(Beginning of Extracted information)

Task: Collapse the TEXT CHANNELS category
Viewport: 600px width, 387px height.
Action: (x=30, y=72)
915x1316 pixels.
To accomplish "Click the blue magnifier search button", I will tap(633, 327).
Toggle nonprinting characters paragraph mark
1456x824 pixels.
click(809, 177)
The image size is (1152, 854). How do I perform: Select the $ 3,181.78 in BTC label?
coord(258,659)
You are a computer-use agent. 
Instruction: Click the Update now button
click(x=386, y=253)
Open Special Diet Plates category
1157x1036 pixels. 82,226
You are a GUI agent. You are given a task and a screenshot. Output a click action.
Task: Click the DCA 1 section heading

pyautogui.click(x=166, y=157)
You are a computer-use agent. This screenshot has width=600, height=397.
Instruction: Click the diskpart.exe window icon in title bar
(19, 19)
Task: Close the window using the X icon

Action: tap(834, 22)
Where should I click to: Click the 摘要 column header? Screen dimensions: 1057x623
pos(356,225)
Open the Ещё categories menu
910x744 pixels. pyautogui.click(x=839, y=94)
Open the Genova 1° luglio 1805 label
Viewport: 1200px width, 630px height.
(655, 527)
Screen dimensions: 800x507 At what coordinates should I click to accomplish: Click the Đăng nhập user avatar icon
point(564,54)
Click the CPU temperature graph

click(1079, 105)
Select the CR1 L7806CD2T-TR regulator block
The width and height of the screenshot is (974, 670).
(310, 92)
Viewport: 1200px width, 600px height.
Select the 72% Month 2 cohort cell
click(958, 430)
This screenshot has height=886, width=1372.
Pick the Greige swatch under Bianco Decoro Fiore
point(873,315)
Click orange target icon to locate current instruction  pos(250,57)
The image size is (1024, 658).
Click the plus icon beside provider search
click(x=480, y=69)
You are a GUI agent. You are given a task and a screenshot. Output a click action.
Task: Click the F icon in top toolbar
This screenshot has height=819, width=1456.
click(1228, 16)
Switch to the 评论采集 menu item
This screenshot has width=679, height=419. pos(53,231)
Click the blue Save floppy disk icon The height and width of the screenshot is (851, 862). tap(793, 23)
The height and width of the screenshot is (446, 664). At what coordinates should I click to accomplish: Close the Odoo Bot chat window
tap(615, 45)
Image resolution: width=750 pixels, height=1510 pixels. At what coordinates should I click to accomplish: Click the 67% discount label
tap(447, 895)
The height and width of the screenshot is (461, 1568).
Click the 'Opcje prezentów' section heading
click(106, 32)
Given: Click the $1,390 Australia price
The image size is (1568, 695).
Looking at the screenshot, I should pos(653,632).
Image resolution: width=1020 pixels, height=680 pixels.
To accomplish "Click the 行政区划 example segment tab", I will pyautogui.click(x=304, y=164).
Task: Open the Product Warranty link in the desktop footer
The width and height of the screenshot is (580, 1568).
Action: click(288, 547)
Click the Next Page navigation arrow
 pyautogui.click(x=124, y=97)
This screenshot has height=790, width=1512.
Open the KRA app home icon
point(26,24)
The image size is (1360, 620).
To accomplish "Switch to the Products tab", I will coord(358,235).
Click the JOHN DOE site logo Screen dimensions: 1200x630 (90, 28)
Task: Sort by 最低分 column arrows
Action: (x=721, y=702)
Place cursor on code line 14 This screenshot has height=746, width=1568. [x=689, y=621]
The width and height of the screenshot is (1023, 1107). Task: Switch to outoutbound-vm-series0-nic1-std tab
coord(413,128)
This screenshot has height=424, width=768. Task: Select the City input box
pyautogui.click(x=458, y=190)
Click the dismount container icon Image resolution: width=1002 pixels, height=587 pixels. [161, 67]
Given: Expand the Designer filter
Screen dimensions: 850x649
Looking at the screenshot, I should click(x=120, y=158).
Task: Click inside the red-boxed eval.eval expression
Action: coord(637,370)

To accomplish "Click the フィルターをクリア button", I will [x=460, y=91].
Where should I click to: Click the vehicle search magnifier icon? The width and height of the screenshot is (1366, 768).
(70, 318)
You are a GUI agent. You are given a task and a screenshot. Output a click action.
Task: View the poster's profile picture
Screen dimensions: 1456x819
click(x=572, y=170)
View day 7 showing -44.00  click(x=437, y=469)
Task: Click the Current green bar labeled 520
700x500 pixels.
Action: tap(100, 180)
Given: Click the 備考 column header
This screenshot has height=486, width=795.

(End of Extracted information)

Required action:
Generate an exact reproduction of all entries.

Response to the task:
Task: Collapse the TEXT CHANNELS category
Viewport: 600px width, 387px height.
Action: (x=30, y=72)
915x1316 pixels.
To accomplish "Click the blue magnifier search button", I will tap(633, 327).
Toggle nonprinting characters paragraph mark
1456x824 pixels.
click(809, 177)
The image size is (1152, 854). How do I perform: Select the $ 3,181.78 in BTC label?
coord(258,659)
You are a computer-use agent. 
Instruction: Click the Update now button
click(x=386, y=253)
Open Special Diet Plates category
1157x1036 pixels. 82,226
You are a GUI agent. You are given a task and a screenshot. Output a click action.
Task: Click the DCA 1 section heading

pyautogui.click(x=166, y=157)
You are a computer-use agent. This screenshot has width=600, height=397.
Instruction: Click the diskpart.exe window icon in title bar
(19, 19)
Task: Close the window using the X icon

Action: tap(834, 22)
Where should I click to: Click the 摘要 column header? Screen dimensions: 1057x623
pos(356,225)
Open the Ещё categories menu
910x744 pixels. pyautogui.click(x=839, y=94)
Open the Genova 1° luglio 1805 label
Viewport: 1200px width, 630px height.
(655, 527)
Screen dimensions: 800x507 At what coordinates should I click to accomplish: Click the Đăng nhập user avatar icon
point(564,54)
Click the CPU temperature graph

click(1079, 105)
Select the CR1 L7806CD2T-TR regulator block
The width and height of the screenshot is (974, 670).
(310, 92)
Viewport: 1200px width, 600px height.
Select the 72% Month 2 cohort cell
click(958, 430)
This screenshot has height=886, width=1372.
Pick the Greige swatch under Bianco Decoro Fiore
point(873,315)
Click orange target icon to locate current instruction  pos(250,57)
The image size is (1024, 658).
Click the plus icon beside provider search
click(x=480, y=69)
You are a GUI agent. You are given a task and a screenshot. Output a click action.
Task: Click the F icon in top toolbar
This screenshot has height=819, width=1456.
click(1228, 16)
Switch to the 评论采集 menu item
This screenshot has width=679, height=419. pos(53,231)
Click the blue Save floppy disk icon The height and width of the screenshot is (851, 862). tap(793, 23)
The height and width of the screenshot is (446, 664). At what coordinates should I click to accomplish: Close the Odoo Bot chat window
tap(615, 45)
Image resolution: width=750 pixels, height=1510 pixels. At what coordinates should I click to accomplish: Click the 67% discount label
tap(447, 895)
The height and width of the screenshot is (461, 1568).
Click the 'Opcje prezentów' section heading
click(106, 32)
Given: Click the $1,390 Australia price
The image size is (1568, 695).
Looking at the screenshot, I should pos(653,632).
Image resolution: width=1020 pixels, height=680 pixels.
To accomplish "Click the 行政区划 example segment tab", I will pyautogui.click(x=304, y=164).
Task: Open the Product Warranty link in the desktop footer
The width and height of the screenshot is (580, 1568).
Action: click(288, 547)
Click the Next Page navigation arrow
 pyautogui.click(x=124, y=97)
This screenshot has height=790, width=1512.
Open the KRA app home icon
point(26,24)
The image size is (1360, 620).
To accomplish "Switch to the Products tab", I will coord(358,235).
Click the JOHN DOE site logo Screen dimensions: 1200x630 (90, 28)
Task: Sort by 最低分 column arrows
Action: (x=721, y=702)
Place cursor on code line 14 This screenshot has height=746, width=1568. [x=689, y=621]
The width and height of the screenshot is (1023, 1107). Task: Switch to outoutbound-vm-series0-nic1-std tab
coord(413,128)
This screenshot has height=424, width=768. Task: Select the City input box
pyautogui.click(x=458, y=190)
Click the dismount container icon Image resolution: width=1002 pixels, height=587 pixels. [161, 67]
Given: Expand the Designer filter
Screen dimensions: 850x649
Looking at the screenshot, I should click(x=120, y=158).
Task: Click inside the red-boxed eval.eval expression
Action: coord(637,370)

To accomplish "Click the フィルターをクリア button", I will [x=460, y=91].
Where should I click to: Click the vehicle search magnifier icon? The width and height of the screenshot is (1366, 768).
(70, 318)
You are a GUI agent. You are given a task and a screenshot. Output a click action.
Task: View the poster's profile picture
Screen dimensions: 1456x819
click(x=572, y=170)
View day 7 showing -44.00  click(x=437, y=469)
Task: Click the Current green bar labeled 520
700x500 pixels.
Action: tap(100, 180)
Given: Click the 備考 column header
This screenshot has height=486, width=795.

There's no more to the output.